In order to encourage the use of parallel application development within the SCL and the wider ISU community, the laboratory is collaborating with many groups in parallelizing their applications to run on the 64 dual processor Fast Ethernet cluster. The following is a list of users, their applications and the current stage of development of their code:

+ Dr. Rodney Fox, (rofox@iastate.edu), Chemical Engineering. Evaluating hardware for modeling mixed phase complex fluid dynamics.
+ Dr. Mark Brydon, (kmbryden@iastate.edu) Engineering. Purchasing a cluster for simulation and visualization of complex fluid flow systems.
+ Wade W. Huebsch (airedale@iastate.edu), Aerospace Engineering and Engineering Mechanics.
Completed parallelization of airplane wing simulation code.
+ Dr. Mihail Sigalas (sigalas@ameslab.gov), Physics Department. Completed parallelization of waveguide simulation code and ported it to cluster, Paragon and T3E.
+ Ihab F. El-Kady (ihab@iastate.edu), Physics Department. Completed parallelization of photonic bandgap simulation code.
+ Feyzi Inanc (financ@cnde.iastate.edu), Center for Nondestructive Evaluation. Started to parallelize X-rays scattering code.
+ Dr. Hao Wang (wanghao@cs.iastate.edu), Computer Science Department. Porting meteorology code.
+ Dr. Volker Brendel (volker@gremlin1.zool.iastate.edu), Molecular Biology Department.

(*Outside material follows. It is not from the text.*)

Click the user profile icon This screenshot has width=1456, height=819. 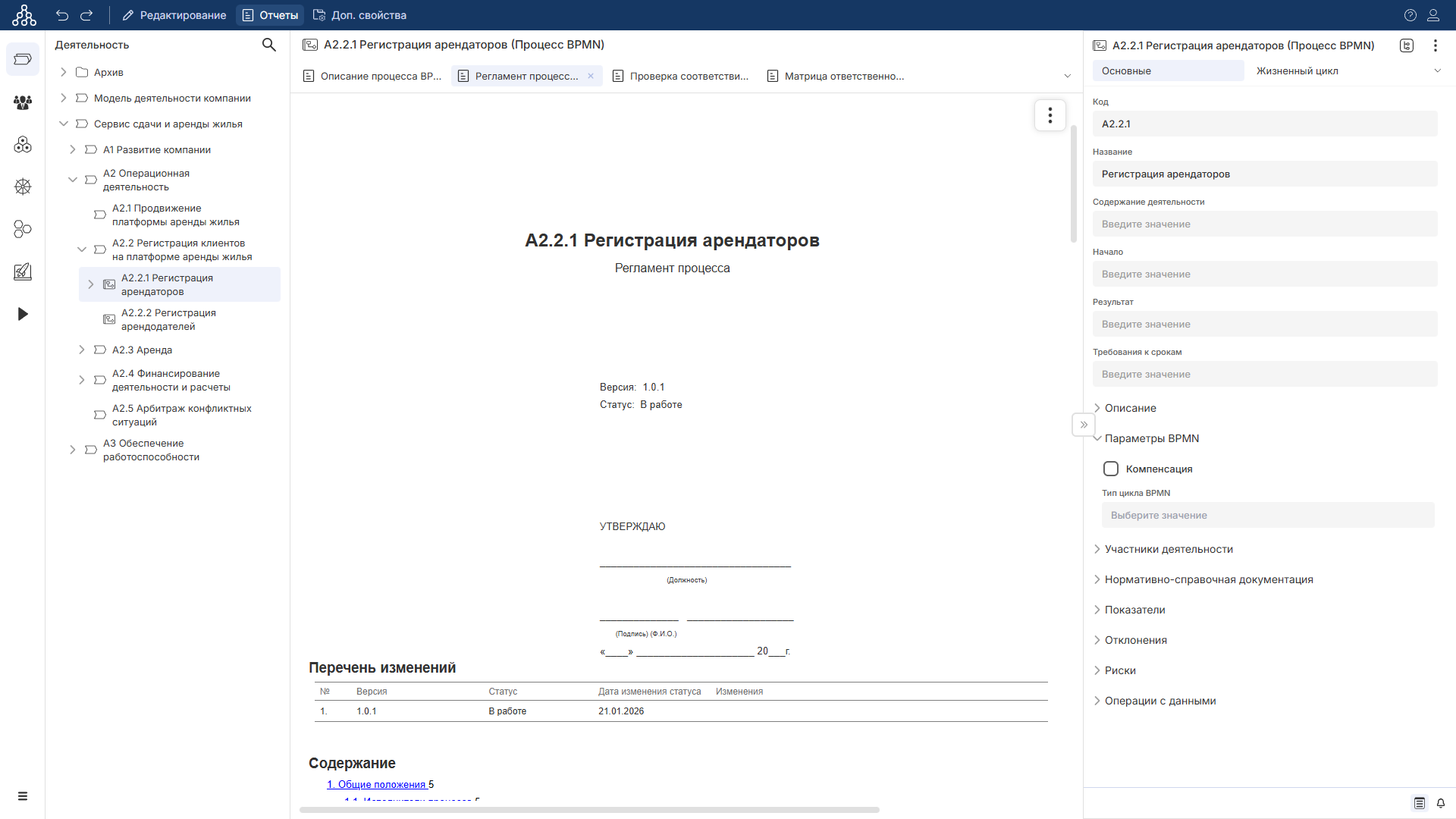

Parallelized code for use in genetic matching project.

We have also begun collaborations with several ISU professors for work related to the performance measurement goals:

+ Prof. S. Mitra, ISU Computer Science Dept., use of performance measurement tools in computer architecture courses (graduate student projects).
+ Prof. J. Wong, ISU Computer Science Dept., performance analysis of web services (with graduate student C. Kuppireddy, who has previously worked on a similar analysis of NetPipe).
+ Prof. D. Rollins, ISU Chemical Engineering and Statistics Depts., analysis of
measurement data from microprocessors and distributed systems.

The compression library involves Dr. Mike Minkoff, Dr. Ron Shepard, Dr. Al Wagner from Argonne National Laboratory and Dr. Robert Harrison from Pacific Northwest National Labortory. Mr. Weiye Chen (ISU) and Mike Dvorak (ANL student) have done the initial fixed length compression algorithms.

The GPSHMEM, part of the Parallel I/O, and the DSAPI work will be done in collaboration with Drs. Jarek Nieplocha, Jeffrey A. Nichols, and Theresa Windus at Pacific Northwest National Laboratory and the GAMESS Group (Prof. Mark Gordon and co-workers) at Iowa State University. Any software SCL develops under these tasks will be used by NWChem and GAMESS and will be made available to the public via the normal PNNL/ISU distribution and support mechanisms.

The SCL has initiated several new collaboration efforts with Dr. Jarek Nieplocha and Drs. Jeffrey A. Nichols, Robert J. Harrison and Theresa Windus at Pacific Northwest National Laboratory.